Then, using a small script, create a single SQL file to create the tables and load the data using PostgreSQL's COPY syntax:

$ cat > load-db.tcl << END
#!/usr/bin/tclsh
foreach type {events games teams rosters} {
    puts "\\i $type-create.sql"
}
for {set year 1957} {$year <= 2006} {incr year} {
    foreach type {events games teams rosters} {
        foreach ext {psv} {
            set f [file join [pwd ] csv ${year}-${type}.${ext}]
            if [file exists $f] {
                puts "copy $type from \'$f\' delimiters \'|\' csv;"
            }
        }
    }
}
END

[mek@olin retrosheet]$ tclsh load-db.tcl > load-db.sql.

Running Postgres' command-line program will do the heavy lifting now:

$ psql -Umek retrosheet -f load-db.sql

You are loading over 7,500,000 rows of data, so this will take a while.

Once the load finishes, you might do a few checks to make sure the number of rows are the same in the PSV files and the database tables:

$ for a in events games rosters teams; do
echo "$a lines $(cat csv/*-$a.psv|wc -l)"; done
events lines 7597238
games lines 95764
rosters lines 48808
teams lines 1210

Now check the database counts:

$ for a in events games rosters teams; do
echo "$a lines from db $(echo "select count(*) from $a;" | psql -qAt -Umek retrosheet)" ; done
events lines from db 7597238
games lines from db 95764
rosters lines from db 48808
teams lines from db 1210

Now let's do one more check to make sure the number of games in the games table equals the number of games in the events table:

$ psql -Umek retrosheet -c "select count(distinct gameid) from events;"
 count
-------
 95764
(1 row)

$ psql -Umek retrosheet -c "select count(distinct gameid) from games;"
 count
-------
 95764
(1 row)

Once you have the data loaded and checked, you can enter the database and start looking for data.

$ psql -Umek retrosheet
Welcome to psql 8.1.4, the PostgreSQL interactive terminal.
Type: \copyright for distribution terms
      \h for help with SQL commands
      \? for help with psql commands
      \g or terminate with semicolon to execute query
      \q to quit

retrosheet=# \dt

List of relations
 Schema | Name       | Type | Owner
--------+------------+-------+-------
 public | events     | table | mek
 public | eventtypes | table | mek
 public | games      | table | mek
 public | rosters    | table | mek
 public | teams      | table | mek
(5 rows)

Now we can finally find out about game-ending bases-loaded triples!
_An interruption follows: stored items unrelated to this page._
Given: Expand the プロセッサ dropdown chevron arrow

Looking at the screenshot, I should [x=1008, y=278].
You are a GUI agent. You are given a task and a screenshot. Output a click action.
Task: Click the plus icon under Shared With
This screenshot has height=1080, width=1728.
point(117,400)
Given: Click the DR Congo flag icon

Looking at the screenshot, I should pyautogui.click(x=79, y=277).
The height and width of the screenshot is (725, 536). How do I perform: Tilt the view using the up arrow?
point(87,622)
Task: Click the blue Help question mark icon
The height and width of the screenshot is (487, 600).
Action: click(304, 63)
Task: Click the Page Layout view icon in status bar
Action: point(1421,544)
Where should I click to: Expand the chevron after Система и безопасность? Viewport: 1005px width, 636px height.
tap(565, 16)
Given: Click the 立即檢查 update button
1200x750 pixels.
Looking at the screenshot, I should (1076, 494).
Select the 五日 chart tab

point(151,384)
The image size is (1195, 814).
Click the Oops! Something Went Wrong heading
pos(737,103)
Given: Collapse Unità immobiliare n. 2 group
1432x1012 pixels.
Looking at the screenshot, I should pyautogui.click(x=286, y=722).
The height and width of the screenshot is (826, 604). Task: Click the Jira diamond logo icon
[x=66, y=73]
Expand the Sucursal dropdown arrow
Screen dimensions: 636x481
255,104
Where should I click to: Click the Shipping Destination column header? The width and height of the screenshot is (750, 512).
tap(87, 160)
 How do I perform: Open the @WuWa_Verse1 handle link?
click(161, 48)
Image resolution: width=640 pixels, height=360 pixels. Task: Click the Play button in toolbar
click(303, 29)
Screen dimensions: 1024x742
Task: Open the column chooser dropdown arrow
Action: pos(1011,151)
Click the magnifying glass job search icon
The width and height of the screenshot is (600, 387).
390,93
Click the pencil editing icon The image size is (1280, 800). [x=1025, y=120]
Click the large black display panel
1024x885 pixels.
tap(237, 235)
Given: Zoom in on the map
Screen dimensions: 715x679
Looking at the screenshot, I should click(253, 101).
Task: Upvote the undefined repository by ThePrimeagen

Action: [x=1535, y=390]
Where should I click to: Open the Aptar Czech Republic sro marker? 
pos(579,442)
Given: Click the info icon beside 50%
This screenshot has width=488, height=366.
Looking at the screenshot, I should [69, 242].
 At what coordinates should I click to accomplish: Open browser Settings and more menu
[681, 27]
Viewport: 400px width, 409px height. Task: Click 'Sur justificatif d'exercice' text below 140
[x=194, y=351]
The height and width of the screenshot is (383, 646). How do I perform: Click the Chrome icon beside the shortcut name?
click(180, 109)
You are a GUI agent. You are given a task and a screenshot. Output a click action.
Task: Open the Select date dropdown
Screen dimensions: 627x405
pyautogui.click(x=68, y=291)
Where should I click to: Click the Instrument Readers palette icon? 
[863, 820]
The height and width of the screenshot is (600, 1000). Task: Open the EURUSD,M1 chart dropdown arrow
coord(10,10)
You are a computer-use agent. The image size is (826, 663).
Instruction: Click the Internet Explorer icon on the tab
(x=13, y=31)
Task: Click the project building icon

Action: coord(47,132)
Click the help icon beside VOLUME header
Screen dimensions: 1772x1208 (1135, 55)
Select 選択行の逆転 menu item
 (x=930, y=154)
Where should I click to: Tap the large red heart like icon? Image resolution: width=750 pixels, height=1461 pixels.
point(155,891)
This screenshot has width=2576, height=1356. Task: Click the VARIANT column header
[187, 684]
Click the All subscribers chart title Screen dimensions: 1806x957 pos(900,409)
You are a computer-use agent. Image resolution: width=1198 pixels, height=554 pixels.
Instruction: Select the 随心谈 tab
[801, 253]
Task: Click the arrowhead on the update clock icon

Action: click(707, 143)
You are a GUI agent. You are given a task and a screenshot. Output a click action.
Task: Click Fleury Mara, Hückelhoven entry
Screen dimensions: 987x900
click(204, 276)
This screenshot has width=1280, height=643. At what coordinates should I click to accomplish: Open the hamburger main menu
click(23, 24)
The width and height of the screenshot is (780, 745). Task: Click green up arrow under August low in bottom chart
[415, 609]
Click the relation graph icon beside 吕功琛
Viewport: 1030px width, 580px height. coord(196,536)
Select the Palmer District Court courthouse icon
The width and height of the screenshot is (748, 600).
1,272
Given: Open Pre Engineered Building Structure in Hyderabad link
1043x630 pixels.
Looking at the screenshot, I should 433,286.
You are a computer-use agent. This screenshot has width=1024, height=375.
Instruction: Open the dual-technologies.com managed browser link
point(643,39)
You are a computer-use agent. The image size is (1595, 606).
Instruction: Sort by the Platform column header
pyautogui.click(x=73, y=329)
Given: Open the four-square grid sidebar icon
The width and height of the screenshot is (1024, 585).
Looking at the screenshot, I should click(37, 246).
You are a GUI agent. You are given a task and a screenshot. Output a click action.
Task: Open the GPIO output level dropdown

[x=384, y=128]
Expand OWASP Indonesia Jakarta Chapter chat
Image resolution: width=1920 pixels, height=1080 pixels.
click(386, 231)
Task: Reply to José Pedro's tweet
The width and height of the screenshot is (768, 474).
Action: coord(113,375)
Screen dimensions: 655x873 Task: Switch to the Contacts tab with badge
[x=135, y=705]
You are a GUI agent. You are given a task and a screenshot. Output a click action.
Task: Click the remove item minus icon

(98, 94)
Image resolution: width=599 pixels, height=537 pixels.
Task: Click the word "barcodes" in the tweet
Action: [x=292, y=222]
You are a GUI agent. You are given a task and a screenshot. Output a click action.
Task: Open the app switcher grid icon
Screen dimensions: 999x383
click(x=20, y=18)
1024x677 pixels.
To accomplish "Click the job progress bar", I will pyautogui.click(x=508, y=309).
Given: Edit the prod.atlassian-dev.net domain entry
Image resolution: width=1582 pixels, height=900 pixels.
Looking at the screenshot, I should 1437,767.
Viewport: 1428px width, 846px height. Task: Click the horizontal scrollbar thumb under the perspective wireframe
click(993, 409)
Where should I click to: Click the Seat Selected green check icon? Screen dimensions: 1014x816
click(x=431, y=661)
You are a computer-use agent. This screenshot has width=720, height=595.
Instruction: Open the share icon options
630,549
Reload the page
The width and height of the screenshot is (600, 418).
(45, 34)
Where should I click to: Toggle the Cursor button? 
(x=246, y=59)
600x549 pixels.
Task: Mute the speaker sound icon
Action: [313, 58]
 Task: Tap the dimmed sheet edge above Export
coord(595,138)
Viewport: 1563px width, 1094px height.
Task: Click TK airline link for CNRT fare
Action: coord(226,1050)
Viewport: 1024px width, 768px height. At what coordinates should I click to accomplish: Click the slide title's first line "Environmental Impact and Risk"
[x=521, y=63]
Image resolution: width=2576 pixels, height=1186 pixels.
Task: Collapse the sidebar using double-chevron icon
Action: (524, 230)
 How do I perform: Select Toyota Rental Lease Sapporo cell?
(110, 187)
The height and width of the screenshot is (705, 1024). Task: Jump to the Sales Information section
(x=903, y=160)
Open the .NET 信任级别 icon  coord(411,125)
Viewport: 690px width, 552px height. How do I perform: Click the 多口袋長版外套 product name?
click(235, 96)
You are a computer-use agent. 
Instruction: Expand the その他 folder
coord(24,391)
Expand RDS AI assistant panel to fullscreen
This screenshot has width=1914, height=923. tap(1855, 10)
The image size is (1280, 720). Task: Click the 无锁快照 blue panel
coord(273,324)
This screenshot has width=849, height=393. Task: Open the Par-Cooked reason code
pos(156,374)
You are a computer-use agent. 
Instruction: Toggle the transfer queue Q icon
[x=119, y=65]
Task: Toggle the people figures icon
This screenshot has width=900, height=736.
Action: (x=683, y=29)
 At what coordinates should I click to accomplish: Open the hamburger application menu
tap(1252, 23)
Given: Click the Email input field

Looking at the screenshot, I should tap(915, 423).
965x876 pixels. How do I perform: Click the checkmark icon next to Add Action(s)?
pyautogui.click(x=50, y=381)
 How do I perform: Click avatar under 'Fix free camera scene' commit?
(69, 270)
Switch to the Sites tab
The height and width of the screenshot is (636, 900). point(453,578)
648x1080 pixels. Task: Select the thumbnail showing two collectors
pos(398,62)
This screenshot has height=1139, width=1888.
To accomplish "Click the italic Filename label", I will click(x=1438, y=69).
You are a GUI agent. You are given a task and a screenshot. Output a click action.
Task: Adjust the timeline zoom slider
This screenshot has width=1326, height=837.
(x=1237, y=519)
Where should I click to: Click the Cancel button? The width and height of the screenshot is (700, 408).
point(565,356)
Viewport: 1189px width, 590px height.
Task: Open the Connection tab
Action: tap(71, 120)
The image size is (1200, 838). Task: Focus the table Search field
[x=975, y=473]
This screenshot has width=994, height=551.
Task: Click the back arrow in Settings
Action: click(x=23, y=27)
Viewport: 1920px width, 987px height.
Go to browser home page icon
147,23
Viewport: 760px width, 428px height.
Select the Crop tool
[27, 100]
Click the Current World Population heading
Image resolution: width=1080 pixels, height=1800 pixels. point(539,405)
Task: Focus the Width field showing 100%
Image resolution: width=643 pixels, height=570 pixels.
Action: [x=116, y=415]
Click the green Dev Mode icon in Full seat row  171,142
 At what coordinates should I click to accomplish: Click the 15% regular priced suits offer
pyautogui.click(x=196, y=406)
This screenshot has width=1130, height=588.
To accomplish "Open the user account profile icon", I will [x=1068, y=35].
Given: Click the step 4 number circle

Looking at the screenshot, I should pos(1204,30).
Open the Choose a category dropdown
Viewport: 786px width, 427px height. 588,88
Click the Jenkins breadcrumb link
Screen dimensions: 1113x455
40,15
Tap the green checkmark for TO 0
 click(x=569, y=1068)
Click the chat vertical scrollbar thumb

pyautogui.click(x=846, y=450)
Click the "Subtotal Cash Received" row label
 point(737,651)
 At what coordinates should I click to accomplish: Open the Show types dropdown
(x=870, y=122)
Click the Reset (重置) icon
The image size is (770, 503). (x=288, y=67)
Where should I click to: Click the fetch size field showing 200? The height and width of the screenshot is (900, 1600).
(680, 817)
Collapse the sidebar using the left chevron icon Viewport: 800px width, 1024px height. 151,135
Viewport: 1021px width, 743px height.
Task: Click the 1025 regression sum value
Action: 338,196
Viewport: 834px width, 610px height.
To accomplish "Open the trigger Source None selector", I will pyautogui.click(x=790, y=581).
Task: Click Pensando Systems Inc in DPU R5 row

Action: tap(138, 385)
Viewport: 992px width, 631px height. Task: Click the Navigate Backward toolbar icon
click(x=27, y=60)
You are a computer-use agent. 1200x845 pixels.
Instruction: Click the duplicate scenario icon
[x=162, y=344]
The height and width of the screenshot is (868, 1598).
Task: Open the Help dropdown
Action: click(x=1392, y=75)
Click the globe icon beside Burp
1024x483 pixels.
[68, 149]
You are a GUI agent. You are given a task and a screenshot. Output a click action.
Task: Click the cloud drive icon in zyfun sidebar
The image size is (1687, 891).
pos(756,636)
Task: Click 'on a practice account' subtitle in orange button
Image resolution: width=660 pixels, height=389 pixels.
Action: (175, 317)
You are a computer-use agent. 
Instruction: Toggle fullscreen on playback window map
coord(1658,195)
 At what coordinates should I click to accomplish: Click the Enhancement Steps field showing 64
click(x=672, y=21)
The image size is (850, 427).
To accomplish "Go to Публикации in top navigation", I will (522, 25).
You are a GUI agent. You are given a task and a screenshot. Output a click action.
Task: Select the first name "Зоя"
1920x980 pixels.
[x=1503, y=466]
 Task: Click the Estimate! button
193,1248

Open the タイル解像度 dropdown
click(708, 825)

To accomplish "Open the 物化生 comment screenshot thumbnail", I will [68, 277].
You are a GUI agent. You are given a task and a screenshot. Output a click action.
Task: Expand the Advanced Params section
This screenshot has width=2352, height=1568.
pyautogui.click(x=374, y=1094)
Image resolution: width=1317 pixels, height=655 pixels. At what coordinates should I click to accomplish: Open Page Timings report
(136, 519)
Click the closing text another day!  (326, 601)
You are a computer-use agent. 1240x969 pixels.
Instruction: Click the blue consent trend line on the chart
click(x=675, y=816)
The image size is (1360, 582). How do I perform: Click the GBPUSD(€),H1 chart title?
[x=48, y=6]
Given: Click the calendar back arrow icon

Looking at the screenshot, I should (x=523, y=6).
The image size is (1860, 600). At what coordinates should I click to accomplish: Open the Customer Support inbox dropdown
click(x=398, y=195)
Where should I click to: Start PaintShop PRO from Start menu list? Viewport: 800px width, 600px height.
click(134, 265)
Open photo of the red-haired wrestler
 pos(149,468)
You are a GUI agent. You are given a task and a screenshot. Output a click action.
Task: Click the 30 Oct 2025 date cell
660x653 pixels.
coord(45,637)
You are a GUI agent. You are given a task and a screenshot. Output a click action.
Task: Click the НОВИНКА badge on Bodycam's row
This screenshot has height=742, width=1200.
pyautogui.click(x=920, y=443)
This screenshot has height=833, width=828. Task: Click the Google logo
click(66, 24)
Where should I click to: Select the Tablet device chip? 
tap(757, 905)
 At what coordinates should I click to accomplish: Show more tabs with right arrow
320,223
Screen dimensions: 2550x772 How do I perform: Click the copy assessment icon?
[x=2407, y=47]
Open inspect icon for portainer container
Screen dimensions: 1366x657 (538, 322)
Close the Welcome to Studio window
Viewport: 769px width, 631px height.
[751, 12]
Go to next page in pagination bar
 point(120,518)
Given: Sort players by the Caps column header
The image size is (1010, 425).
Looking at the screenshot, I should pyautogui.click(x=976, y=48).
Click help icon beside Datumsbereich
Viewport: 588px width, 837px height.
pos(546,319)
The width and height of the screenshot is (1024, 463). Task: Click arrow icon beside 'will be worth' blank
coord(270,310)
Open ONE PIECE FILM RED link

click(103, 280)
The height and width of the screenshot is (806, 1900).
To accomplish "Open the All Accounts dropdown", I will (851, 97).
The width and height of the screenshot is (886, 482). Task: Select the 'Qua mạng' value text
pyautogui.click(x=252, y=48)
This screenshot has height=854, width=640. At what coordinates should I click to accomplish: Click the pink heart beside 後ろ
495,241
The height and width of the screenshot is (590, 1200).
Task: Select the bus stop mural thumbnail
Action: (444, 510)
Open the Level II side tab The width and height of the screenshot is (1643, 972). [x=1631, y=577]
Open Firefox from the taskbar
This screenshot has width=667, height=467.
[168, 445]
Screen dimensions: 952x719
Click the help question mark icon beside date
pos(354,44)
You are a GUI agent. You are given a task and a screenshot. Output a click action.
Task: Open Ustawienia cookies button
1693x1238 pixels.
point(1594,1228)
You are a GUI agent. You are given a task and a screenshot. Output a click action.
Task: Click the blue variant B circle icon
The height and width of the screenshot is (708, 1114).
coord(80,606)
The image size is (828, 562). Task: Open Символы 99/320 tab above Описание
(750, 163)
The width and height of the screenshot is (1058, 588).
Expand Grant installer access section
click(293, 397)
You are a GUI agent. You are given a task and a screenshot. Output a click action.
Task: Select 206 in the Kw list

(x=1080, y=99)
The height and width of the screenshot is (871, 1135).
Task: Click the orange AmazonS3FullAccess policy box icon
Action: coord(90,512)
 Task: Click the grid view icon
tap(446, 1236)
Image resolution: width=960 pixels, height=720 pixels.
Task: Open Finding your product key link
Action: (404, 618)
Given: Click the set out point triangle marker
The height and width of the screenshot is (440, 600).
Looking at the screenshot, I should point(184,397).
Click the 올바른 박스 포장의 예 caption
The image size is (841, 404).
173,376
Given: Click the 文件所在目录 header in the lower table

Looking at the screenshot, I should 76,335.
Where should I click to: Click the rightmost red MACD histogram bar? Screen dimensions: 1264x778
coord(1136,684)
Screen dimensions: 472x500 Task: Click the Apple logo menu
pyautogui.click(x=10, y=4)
There are many fields in the events table. To dig out the right information, the following columns will help:

  • gameid - We need to know the game we are looking at.
  • endgameflag - a flag pointing to the last event in a game.
  • rbionplay - If the bases were loaded, then three runners scored.
retrosheet=# select gameid,eventtype,endgameflag,rbionplay from events
where eventtype=22 and endgameflag='T' and rbionplay=3;

       gameid | eventtype | endgameflag | rbionplay
--------------+-----------+-------------+-----------
 CHA196207011 | 22        | T           | 3
 SLN197105290 | 22        | T           | 3
 LAN197109030 | 22        | T           | 3
 CIN198004140 | 22        | T           | 3
 TOR198709260 | 22        | T           | 3
 CLE200608110 | 22        | T           | 3
(6 rows)

This query shows that game-ending bases-loaded triples don't happen often. Just for comparison let's find all the game-ending grand slams (bases loaded home run: eventtype 23 for home run, and RBIs on play will be four).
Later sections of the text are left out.